À l’heure actuelle, il n’existe aucun traitement curatif capable de stopper ou de ralentir la progression de la dégénérescence cortico-basale. La prise en charge repose donc sur un traitement symptomatique et un accompagnement multidisciplinaire afin d’améliorer le confort et la qualité de vie du patient. Concrètement, plusieurs approches thérapeutiques complémentaires sont mises en œuvre :
- Médicaments antiparkinsoniens : bien que l’efficacité de la lévodopa soit très limitée dans la DCB, ce médicament est souvent essayé à des doses élevées dans l’espoir d’atténuer la rigidité et la lenteur motrice. D’autres traitements utilisés dans la maladie de Parkinson, comme l’amantadine, peuvent être testés pour cibler certains symptômes (par exemple, l’amantadine peut légèrement améliorer la marche chez certains patients, même si son usage est limité par des effets secondaires).
- Traitement des troubles moteurs spécifiques : pour les spasmes et raideurs musculaires (dystonie), des relaxants musculaires tels que le baclofène ou la tizanidine peuvent être prescrits. Des injections de toxine botulique sont également utilisées pour soulager la dystonie focalisée d’un membre. En cas de myoclonies gênantes, des médicaments anticonvulsivants comme le lévétiracétam ou des benzodiazépines (par exemple le clonazépam) peuvent réduire la fréquence des secousses.
- Rééducation et thérapies de soutien : la kinésithérapie (physiothérapie) est indispensable pour entretenir la mobilité, améliorer l’équilibre et conseiller sur l’utilisation d’aides à la marche (canne, déambulateur) afin de prévenir les chutes. L’ergothérapie aide le patient à adapter son environnement et ses gestes du quotidien, malgré les limitations motrices (installation de barres d’appui, aménagement du domicile, etc.). L’orthophonie intervient si des troubles de la parole ou de la déglutition apparaissent, en proposant des exercices pour la voix et des adaptations alimentaires pour éviter les fausses routes.

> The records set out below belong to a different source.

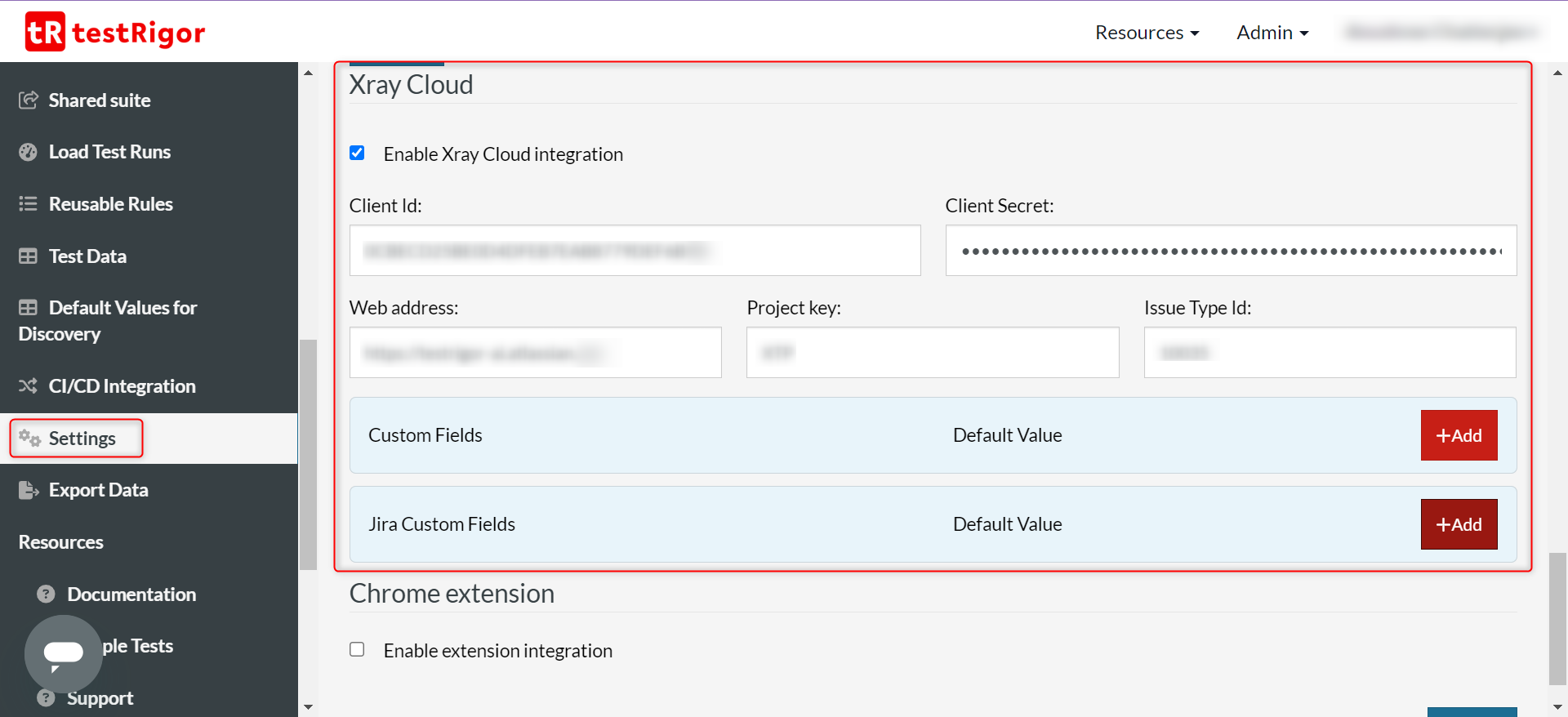Click into the Project key field
The image size is (1568, 717).
click(x=933, y=353)
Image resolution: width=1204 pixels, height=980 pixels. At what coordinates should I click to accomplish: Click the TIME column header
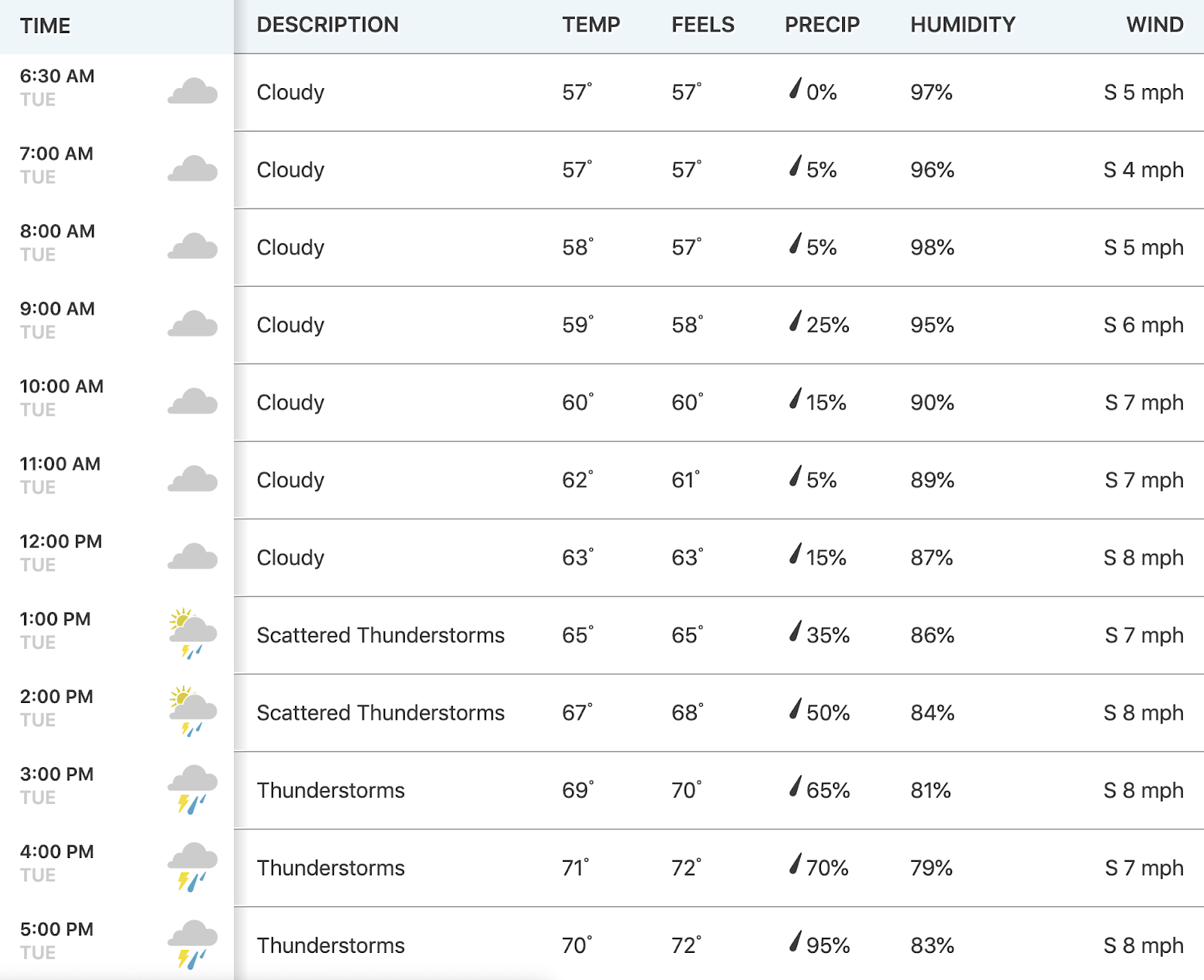(x=45, y=26)
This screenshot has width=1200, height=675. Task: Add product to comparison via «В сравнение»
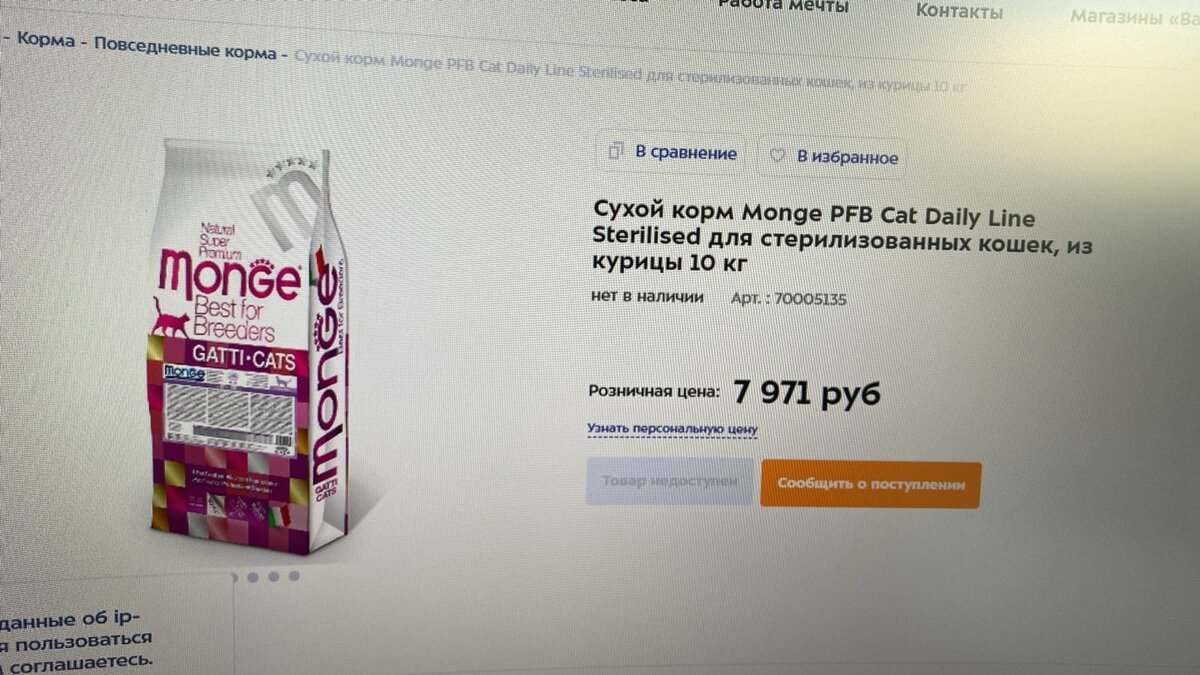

- Prise en charge nutritionnelle et soins : en cas de difficulté sévère à avaler (risque de fausse route et de pneumonie par aspiration), une alimentation adaptée est mise en place ; dans certains cas avancés, une sonde de gastrostomie (alimentation directe dans l’estomac) peut être envisagée pour sécuriser les apports nutritionnels. Par ailleurs, une attention particulière est portée à la prévention des complications (par exemple, prévention des escarres si la mobilité est réduite, vaccination antigrippale et anti-pneumocoque pour diminuer le risque de pneumonie).
- Soutien psychologique et social : vivre avec une maladie neurodégénérative comme la DCB est éprouvant pour le patient et ses proches. Un accompagnement psychologique, des groupes de parole ou l’intervention d’un psychologue peuvent aider à faire face à l’anxiété, à la dépression ou à l’adaptation progressive aux pertes fonctionnelles. Les aidants familiaux bénéficient également de conseils et de soutien pour gérer au quotidien la perte d’autonomie de leur proche. Il est important que le patient soit suivi dans un centre spécialisé, où une équipe pluridisciplinaire (neurologues, infirmiers, kinésithérapeutes, orthophonistes, ergothérapeutes, assistantes sociales, etc.) coordonne les différents aspects du traitement.
La dégénérescence cortico-basale ne se guérit pas, mais une prise en charge adaptée peut atténuer certains symptômes et améliorer la qualité de vie. La recherche médicale se penche sur de nouvelles approches thérapeutiques (médicaments neuroprotecteurs, immunothérapies ciblant la protéine tau, etc.), mais à ce jour aucun traitement n’a démontré d’efficacité pour modifier l’évolution de la maladie. L’essentiel est donc d’accompagner le patient de façon globale, en traitant ce qui peut l’être et en anticipant les complications liées à cette affection évolutive.